Conferência: Seventeenth century population movements in the Portuguese Indian Ocean and the birth of a Portuguese "tribe"

 

1 de Abril às 14h30

 

Conferencista: Halikowski Smith (Universidade de Wales, Swansea - EUA)

 

Apresentação e moderação: Ana Cristina Roque (IICT)

 

Comentadores: Manuel Lobato (IICT), Luis Frederico Antunes (IICT), Isabel Tomás (FSCH-UNL) e Alexandra Pelucia (FCSH-UNL)

 

Resumo: The Indian Ocean constitutes the most trafficked of the world's oceans, a constant historical movement of people as much as goods, with communities such as the Hadrahmi moved wholesale from southern Yemen as far afield as the Celebes. The story, as it is usually told relating to the Portuguese, sees the century between 1450-1550 as the time of great population movement in the Portuguese Empire This was the moment for adventurers to make their fortunes in the interstices of a newly forged maritime world, and for great feats of movement and settlement across huge swathes of the Indian ocean world.

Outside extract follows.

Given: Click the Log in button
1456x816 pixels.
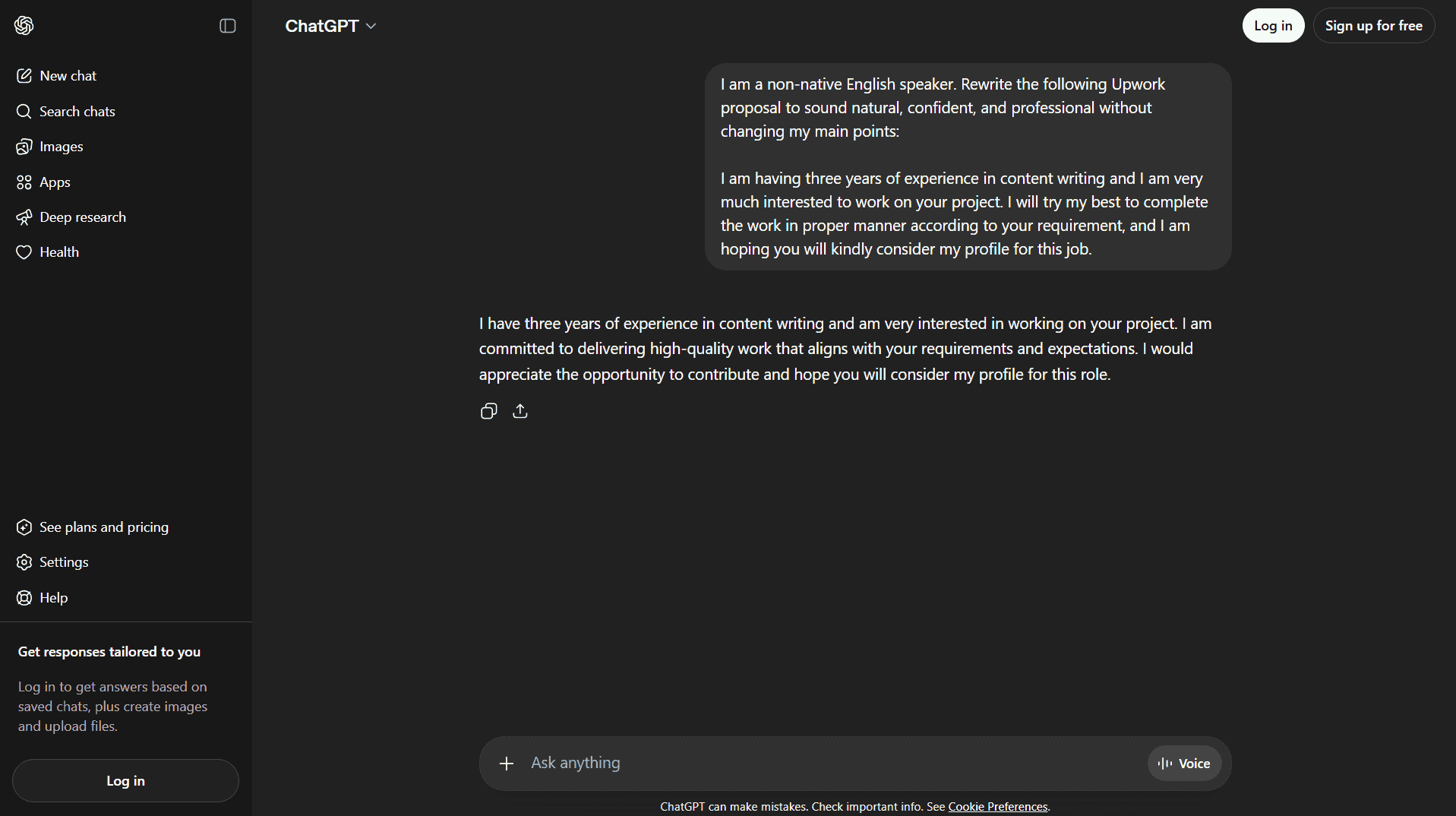Looking at the screenshot, I should 1272,25.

However, while Portuguese emigration continued to flood Brazil right through to the eighteenth century, this was not the case in the East where, with the economic shifts constituted principally by the Brazilian cycle de sucre replacing the cycle des épices et de l'or of Africa and the East Indies from around the 1580s, the East lost its lure as a place for fresh cadres of young men from the metropole seeking their fame and fortune.  Those who made the journey out to the Orient were, henceforth, career diplomats, men of the cloth and high-ranking military men and their retinues. But what of the original settlers and migrants?

 

Halikowski Smith studied at Cambridge University and Johns Hopkins University, and defended his doctorate at the Instituto Universitário Europeu in Fiesole. Before joining the Swansea History Department, he taught at the Central European University in Budapest and occupied the Vasco da Gama Chair in Portuguese Ovserseas History at Brown University, Rhode Island, for three years. He is an Assistant to the Editors of the Electronic Journal of Portuguese History.Halikowski Smith is also a member of MEMO, Swansea's Centre for Medieval and Early Modern Research.

Specialist Subjects: History of Portugal, Portuguese Empire, Spice Trade, Economic History, Maritime & Imperial History, Early Modern History.